** 풀어 볼 문제 **
아래 항목을 모두 한 줄에 한 행씩 마크다운 표로 옮기되, 빈 줄은 빼세요. 첫 열은 "번호"로 하여 행 번호를 넣고, 둘째 열은 "내용"으로 하여 그 줄을 넣으세요.

** 입력 자료 **
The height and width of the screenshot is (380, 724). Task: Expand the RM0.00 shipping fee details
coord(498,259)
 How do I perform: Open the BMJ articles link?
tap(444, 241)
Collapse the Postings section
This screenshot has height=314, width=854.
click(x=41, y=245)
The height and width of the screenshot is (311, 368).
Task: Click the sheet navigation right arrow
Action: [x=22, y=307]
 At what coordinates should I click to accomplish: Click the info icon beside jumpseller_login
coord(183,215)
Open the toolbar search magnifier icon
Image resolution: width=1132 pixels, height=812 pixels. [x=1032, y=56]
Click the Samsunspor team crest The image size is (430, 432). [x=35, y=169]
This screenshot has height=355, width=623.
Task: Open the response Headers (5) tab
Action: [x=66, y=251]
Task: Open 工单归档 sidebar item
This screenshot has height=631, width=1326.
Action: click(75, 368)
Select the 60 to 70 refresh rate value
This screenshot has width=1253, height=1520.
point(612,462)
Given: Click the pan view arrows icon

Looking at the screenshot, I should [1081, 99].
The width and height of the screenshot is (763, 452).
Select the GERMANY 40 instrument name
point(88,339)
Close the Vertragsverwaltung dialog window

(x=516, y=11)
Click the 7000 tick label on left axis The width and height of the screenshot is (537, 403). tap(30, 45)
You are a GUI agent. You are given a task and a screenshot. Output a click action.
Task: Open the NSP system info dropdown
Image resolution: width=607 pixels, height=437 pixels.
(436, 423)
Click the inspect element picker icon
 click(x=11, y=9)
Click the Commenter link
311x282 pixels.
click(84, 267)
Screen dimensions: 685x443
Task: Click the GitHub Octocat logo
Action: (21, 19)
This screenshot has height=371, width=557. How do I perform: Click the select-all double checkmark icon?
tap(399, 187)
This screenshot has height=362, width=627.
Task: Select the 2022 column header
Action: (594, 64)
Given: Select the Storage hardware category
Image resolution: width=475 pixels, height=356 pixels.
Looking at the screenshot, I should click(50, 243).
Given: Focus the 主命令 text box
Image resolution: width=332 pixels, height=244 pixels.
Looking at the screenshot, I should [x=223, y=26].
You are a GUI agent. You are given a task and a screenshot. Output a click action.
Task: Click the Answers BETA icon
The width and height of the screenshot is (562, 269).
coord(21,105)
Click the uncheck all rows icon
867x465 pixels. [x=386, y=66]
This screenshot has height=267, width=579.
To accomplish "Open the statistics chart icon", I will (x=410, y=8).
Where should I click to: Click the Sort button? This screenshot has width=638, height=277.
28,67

** 작성한 풀이 **
| 번호 | 내용 |
|---|---|
| 1 | The height and width of the screenshot is (380, 724). Task: Expand the RM0.00 shipping fee details |
| 2 | coord(498,259) |
| 3 |  How do I perform: Open the BMJ articles link? |
| 4 | tap(444, 241) |
| 5 | Collapse the Postings section |
| 6 | This screenshot has height=314, width=854. |
| 7 | click(x=41, y=245) |
| 8 | The height and width of the screenshot is (311, 368). |
| 9 | Task: Click the sheet navigation right arrow |
| 10 | Action: [x=22, y=307] |
| 11 |  At what coordinates should I click to accomplish: Click the info icon beside jumpseller_login |
| 12 | coord(183,215) |
| 13 | Open the toolbar search magnifier icon |
| 14 | Image resolution: width=1132 pixels, height=812 pixels. [x=1032, y=56] |
| 15 | Click the Samsunspor team crest The image size is (430, 432). [x=35, y=169] |
| 16 | This screenshot has height=355, width=623. |
| 17 | Task: Open the response Headers (5) tab |
| 18 | Action: [x=66, y=251] |
| 19 | Task: Open 工单归档 sidebar item |
| 20 | This screenshot has height=631, width=1326. |
| 21 | Action: click(75, 368) |
| 22 | Select the 60 to 70 refresh rate value |
| 23 | This screenshot has width=1253, height=1520. |
| 24 | point(612,462) |
| 25 | Given: Click the pan view arrows icon |
| 26 | Looking at the screenshot, I should [1081, 99]. |
| 27 | The width and height of the screenshot is (763, 452). |
| 28 | Select the GERMANY 40 instrument name |
| 29 | point(88,339) |
| 30 | Close the Vertragsverwaltung dialog window |
| 31 | (x=516, y=11) |
| 32 | Click the 7000 tick label on left axis The width and height of the screenshot is (537, 403). tap(30, 45) |
| 33 | You are a GUI agent. You are given a task and a screenshot. Output a click action. |
| 34 | Task: Open the NSP system info dropdown |
| 35 | Image resolution: width=607 pixels, height=437 pixels. |
| 36 | (436, 423) |
| 37 | Click the inspect element picker icon |
| 38 |  click(x=11, y=9) |
| 39 | Click the Commenter link |
| 40 | 311x282 pixels. |
| 41 | click(84, 267) |
| 42 | Screen dimensions: 685x443 |
| 43 | Task: Click the GitHub Octocat logo |
| 44 | Action: (21, 19) |
| 45 | This screenshot has height=371, width=557. How do I perform: Click the select-all double checkmark icon? |
| 46 | tap(399, 187) |
| 47 | This screenshot has height=362, width=627. |
| 48 | Task: Select the 2022 column header |
| 49 | Action: (594, 64) |
| 50 | Given: Select the Storage hardware category |
| 51 | Image resolution: width=475 pixels, height=356 pixels. |
| 52 | Looking at the screenshot, I should click(50, 243). |
| 53 | Given: Focus the 主命令 text box |
| 54 | Image resolution: width=332 pixels, height=244 pixels. |
| 55 | Looking at the screenshot, I should [x=223, y=26]. |
| 56 | You are a GUI agent. You are given a task and a screenshot. Output a click action. |
| 57 | Task: Click the Answers BETA icon |
| 58 | The width and height of the screenshot is (562, 269). |
| 59 | coord(21,105) |
| 60 | Click the uncheck all rows icon |
| 61 | 867x465 pixels. [x=386, y=66] |
| 62 | This screenshot has height=267, width=579. |
| 63 | To accomplish "Open the statistics chart icon", I will (x=410, y=8). |
| 64 | Where should I click to: Click the Sort button? This screenshot has width=638, height=277. |
| 65 | 28,67 |